Perimenopause May Trigger First-Time Depression

The transition to menopause may stir hormones and bring on depression in women with no history of the mood disorder, according to two studies.

In an evaluation over eight years of 231 premenopausal women, ages 35 to 47, with no history of depression, high depression scores (16 or more) were almost four times more likely to occur during a woman’s menopausal transition compared with her premenopausal status (odds ratio, 4.29; 95% CI, 2.39-7.72, P<0.001), researchers reported in the April issue of the Archives of General Psychiatry.

Furthermore, depression scores, assessed by the Center for Epidemiological Studies of Depression scale (CES-D), were significantly linked to changes in hormonal status, according to Ellen Freeman, Ph.D., of the University of Pennsylvania here and colleagues.

Within individual women, the change in menopausal status brought about destabilizing hormonal effects, including increased levels of follicle-stimulating hormone (FSH) and luteinizing hormone (LH), decreased levels of inhibin B, and greater variability of estradiol, FSH levels, and LH.

The hormone-depression results held even after adjusting for other risk factors, such as smoking, body mass index, premenstrual syndrome, hot flashes, poor sleep, health status, employment, and marital status, the researchers reported.

On average, the women were 4.58 times more likely to have higher FSH levels (P=.001), three times likelier to have higher LH levels (P=.002), and 63% more likely to have lower inhibin B levels (P=.001) at the time of high CES-D scores compared with the time before the high scores, Dr. Freeman said.

The researchers also found that a clinical diagnosis of depressive disorder was 2.5 times more likely to occur during a woman’s menopausal transition compared with her premenopausal status (OR, 2.50, 95% CI, 1.25-5.02, P=0.01). Diagnoses were assessed by the Primary Care Evaluation of Mental Disorders (PRIME-MD).

• RECORDS SUPPLIED:
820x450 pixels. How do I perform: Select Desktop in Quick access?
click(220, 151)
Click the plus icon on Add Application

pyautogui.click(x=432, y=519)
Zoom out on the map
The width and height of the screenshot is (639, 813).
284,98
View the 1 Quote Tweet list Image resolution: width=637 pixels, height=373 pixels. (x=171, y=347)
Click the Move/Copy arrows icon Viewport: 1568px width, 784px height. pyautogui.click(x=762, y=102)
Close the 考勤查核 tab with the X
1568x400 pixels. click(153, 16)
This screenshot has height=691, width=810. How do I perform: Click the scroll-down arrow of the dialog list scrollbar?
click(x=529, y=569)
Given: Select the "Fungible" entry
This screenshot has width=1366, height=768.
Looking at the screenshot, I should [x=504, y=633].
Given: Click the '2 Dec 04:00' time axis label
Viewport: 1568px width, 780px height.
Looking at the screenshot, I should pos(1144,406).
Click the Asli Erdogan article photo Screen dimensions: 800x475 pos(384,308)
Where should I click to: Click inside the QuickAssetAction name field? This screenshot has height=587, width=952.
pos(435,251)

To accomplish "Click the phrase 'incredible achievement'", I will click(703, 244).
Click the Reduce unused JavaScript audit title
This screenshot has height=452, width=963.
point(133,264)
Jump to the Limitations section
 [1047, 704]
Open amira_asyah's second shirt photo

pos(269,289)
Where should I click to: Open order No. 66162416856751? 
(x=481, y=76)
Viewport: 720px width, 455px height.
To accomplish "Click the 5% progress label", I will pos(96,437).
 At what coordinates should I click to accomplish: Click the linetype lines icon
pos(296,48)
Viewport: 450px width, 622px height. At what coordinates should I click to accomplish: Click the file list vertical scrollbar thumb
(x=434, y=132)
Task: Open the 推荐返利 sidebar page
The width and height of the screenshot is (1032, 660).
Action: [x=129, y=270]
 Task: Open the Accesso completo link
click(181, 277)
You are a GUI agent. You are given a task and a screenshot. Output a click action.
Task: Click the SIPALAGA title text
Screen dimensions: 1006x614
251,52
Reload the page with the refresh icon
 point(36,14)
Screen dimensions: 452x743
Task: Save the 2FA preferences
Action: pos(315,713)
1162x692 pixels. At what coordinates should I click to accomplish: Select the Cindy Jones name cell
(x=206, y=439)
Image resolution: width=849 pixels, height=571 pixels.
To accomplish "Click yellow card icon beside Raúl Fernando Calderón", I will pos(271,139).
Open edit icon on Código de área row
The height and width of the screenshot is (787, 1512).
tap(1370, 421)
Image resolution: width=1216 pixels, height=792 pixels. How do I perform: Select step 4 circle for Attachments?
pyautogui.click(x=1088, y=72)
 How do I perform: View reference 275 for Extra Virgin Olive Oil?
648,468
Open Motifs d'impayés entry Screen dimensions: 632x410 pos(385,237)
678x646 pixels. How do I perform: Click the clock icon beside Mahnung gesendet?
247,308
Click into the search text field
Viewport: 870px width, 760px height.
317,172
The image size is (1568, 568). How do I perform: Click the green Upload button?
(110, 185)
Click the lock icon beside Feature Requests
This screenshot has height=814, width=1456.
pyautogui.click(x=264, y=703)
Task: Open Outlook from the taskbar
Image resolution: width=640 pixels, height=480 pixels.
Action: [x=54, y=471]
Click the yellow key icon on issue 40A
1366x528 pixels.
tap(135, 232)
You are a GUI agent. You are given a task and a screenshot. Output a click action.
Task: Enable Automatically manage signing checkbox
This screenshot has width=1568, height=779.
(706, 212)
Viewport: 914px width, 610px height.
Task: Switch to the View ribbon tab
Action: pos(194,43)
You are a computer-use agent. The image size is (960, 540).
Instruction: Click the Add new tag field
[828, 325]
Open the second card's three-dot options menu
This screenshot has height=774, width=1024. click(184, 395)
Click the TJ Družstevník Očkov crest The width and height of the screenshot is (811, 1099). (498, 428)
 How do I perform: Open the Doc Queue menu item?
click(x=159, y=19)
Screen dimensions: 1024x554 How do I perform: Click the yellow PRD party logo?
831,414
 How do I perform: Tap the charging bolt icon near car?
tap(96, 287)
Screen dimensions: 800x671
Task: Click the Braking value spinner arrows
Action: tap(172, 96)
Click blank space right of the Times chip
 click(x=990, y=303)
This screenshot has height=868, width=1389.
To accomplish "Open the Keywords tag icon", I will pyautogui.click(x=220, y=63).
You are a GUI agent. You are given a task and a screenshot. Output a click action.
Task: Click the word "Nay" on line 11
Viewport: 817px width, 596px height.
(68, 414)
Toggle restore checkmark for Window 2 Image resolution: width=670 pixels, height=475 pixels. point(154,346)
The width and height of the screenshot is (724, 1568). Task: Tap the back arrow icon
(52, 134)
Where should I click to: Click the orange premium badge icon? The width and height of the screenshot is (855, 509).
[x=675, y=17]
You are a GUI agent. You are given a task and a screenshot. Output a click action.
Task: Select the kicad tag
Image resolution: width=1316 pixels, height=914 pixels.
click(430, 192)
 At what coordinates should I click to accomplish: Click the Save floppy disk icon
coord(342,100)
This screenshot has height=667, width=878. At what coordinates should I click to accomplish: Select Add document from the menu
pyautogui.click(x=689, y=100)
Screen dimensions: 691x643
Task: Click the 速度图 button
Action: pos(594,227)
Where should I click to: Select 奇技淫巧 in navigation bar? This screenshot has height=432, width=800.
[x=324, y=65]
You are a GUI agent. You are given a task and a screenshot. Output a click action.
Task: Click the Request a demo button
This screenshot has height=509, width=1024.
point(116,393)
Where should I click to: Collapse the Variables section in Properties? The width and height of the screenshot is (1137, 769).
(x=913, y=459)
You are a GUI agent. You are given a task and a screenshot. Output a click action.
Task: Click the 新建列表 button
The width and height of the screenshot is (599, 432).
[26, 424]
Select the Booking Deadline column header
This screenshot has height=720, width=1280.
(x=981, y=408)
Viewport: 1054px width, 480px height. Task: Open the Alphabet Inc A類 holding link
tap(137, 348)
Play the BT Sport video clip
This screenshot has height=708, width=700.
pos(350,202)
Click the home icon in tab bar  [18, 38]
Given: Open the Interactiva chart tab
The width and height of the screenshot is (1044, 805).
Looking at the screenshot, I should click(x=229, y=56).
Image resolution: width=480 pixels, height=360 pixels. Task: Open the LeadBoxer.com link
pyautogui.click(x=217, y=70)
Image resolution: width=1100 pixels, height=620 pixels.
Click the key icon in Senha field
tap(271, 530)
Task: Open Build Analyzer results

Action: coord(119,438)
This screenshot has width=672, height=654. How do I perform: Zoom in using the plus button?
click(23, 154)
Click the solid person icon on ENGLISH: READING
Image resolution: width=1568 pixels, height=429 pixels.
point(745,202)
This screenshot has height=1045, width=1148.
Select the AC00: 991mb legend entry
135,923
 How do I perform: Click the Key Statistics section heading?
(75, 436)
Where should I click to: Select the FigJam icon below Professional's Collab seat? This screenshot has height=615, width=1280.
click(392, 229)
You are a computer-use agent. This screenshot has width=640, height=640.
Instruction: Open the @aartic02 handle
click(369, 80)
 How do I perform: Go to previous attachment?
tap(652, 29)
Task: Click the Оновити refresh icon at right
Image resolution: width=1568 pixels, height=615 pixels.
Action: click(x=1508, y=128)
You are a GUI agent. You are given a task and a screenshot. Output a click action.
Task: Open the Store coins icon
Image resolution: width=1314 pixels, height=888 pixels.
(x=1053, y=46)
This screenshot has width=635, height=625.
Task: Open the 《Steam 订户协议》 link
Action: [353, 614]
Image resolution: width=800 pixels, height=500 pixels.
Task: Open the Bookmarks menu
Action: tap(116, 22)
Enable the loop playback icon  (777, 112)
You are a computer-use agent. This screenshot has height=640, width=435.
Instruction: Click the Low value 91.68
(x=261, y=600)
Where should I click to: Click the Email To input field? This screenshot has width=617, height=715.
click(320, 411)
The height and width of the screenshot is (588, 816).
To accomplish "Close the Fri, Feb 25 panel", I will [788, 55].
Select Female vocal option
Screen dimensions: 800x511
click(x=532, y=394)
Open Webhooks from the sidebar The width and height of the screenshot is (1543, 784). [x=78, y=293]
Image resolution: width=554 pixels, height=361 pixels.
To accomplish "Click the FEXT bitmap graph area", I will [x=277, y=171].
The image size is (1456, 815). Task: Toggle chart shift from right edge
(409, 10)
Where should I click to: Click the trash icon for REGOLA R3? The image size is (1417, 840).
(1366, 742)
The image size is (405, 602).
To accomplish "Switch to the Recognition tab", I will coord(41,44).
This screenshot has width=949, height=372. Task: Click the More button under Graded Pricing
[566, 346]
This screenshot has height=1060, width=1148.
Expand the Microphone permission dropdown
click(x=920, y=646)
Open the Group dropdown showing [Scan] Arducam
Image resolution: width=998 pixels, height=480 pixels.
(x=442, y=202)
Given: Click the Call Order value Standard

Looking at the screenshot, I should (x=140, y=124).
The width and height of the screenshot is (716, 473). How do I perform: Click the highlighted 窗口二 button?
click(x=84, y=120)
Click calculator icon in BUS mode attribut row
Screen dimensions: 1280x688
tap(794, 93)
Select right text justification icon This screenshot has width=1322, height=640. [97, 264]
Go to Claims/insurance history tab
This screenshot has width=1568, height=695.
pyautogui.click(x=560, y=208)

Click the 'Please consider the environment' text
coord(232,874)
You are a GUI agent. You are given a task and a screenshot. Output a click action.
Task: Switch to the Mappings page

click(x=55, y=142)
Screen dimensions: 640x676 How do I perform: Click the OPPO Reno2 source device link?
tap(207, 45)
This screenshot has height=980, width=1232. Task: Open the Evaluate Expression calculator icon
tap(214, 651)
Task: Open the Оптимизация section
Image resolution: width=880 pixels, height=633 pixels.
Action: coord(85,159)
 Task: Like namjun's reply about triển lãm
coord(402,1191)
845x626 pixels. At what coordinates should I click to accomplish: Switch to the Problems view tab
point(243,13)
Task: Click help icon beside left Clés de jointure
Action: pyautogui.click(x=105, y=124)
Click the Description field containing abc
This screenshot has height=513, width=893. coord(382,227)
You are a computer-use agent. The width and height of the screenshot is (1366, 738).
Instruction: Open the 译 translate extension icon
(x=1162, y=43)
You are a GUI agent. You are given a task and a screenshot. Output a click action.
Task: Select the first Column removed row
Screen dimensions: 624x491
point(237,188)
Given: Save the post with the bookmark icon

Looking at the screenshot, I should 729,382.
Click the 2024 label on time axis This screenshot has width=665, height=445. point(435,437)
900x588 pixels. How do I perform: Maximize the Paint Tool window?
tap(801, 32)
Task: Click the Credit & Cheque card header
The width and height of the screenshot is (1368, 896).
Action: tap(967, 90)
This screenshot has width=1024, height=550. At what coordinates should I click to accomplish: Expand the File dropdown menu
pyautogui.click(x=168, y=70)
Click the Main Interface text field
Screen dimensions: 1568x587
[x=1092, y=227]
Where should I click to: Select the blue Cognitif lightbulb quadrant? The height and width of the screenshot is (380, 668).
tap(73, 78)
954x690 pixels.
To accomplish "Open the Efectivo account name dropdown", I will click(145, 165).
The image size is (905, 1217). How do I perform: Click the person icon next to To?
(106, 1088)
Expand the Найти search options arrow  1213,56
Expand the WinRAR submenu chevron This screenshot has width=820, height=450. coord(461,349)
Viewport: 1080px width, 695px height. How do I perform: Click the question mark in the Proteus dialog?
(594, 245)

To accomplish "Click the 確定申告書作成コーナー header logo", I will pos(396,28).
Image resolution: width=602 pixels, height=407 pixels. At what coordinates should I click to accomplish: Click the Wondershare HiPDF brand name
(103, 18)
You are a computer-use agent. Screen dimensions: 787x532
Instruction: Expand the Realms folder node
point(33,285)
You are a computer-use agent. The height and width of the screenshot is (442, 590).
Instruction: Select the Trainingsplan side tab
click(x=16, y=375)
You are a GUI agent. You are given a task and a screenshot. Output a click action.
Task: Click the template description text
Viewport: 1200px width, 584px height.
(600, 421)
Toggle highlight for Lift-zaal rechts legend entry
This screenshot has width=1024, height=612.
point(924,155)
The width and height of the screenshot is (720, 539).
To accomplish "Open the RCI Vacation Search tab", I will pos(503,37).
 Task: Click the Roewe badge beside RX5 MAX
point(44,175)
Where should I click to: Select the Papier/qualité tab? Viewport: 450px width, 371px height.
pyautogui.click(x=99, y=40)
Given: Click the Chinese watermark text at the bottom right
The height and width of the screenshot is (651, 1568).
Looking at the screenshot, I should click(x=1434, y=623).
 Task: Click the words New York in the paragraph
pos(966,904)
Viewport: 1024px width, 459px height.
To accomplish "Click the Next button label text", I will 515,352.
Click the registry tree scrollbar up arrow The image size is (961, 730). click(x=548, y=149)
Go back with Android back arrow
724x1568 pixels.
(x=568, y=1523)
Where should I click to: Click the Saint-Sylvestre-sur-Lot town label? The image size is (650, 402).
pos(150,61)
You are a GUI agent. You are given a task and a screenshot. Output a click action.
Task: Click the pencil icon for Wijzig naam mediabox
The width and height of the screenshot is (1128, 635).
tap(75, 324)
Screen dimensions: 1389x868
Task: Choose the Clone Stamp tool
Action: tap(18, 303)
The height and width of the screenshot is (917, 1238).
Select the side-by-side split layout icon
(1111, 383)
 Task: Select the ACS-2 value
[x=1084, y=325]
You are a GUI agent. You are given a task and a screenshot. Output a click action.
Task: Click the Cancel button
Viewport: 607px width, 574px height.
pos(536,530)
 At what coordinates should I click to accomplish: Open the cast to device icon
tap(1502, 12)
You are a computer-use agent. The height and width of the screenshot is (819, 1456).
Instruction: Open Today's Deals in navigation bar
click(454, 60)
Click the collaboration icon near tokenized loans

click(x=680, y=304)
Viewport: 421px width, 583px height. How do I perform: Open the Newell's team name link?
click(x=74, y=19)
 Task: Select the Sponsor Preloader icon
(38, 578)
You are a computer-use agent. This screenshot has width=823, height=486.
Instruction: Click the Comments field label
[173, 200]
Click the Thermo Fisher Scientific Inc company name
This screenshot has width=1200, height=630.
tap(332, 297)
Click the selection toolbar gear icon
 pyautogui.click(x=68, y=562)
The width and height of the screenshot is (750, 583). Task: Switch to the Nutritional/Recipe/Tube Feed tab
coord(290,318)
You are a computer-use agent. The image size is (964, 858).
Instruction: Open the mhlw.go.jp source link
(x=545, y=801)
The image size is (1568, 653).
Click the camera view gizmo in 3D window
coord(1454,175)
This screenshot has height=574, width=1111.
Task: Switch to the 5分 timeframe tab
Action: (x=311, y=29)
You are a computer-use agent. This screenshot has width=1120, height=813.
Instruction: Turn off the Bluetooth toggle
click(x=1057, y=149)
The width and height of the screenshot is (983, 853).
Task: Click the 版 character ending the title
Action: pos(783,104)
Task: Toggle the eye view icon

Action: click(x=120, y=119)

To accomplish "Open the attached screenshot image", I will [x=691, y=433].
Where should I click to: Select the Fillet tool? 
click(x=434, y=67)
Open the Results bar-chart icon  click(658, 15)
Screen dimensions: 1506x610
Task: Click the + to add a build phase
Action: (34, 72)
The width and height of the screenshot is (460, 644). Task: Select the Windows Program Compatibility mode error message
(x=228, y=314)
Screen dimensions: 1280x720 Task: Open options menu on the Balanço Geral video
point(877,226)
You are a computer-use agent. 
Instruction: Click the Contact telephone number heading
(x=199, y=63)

• TASK BRIEF:
Write out the whole perimenopause and depression text again, word for word.

• OUTPUT OF THE EXERCISE:
Perimenopause May Trigger First-Time Depression

The transition to menopause may stir hormones and bring on depression in women with no history of the mood disorder, according to two studies.

In an evaluation over eight years of 231 premenopausal women, ages 35 to 47, with no history of depression, high depression scores (16 or more) were almost four times more likely to occur during a woman’s menopausal transition compared with her premenopausal status (odds ratio, 4.29; 95% CI, 2.39-7.72, P<0.001), researchers reported in the April issue of the Archives of General Psychiatry.

Furthermore, depression scores, assessed by the Center for Epidemiological Studies of Depression scale (CES-D), were significantly linked to changes in hormonal status, according to Ellen Freeman, Ph.D., of the University of Pennsylvania here and colleagues.

Within individual women, the change in menopausal status brought about destabilizing hormonal effects, including increased levels of follicle-stimulating hormone (FSH) and luteinizing hormone (LH), decreased levels of inhibin B, and greater variability of estradiol, FSH levels, and LH.

The hormone-depression results held even after adjusting for other risk factors, such as smoking, body mass index, premenstrual syndrome, hot flashes, poor sleep, health status, employment, and marital status, the researchers reported.

On average, the women were 4.58 times more likely to have higher FSH levels (P=.001), three times likelier to have higher LH levels (P=.002), and 63% more likely to have lower inhibin B levels (P=.001) at the time of high CES-D scores compared with the time before the high scores, Dr. Freeman said.

The researchers also found that a clinical diagnosis of depressive disorder was 2.5 times more likely to occur during a woman’s menopausal transition compared with her premenopausal status (OR, 2.50, 95% CI, 1.25-5.02, P=0.01). Diagnoses were assessed by the Primary Care Evaluation of Mental Disorders (PRIME-MD).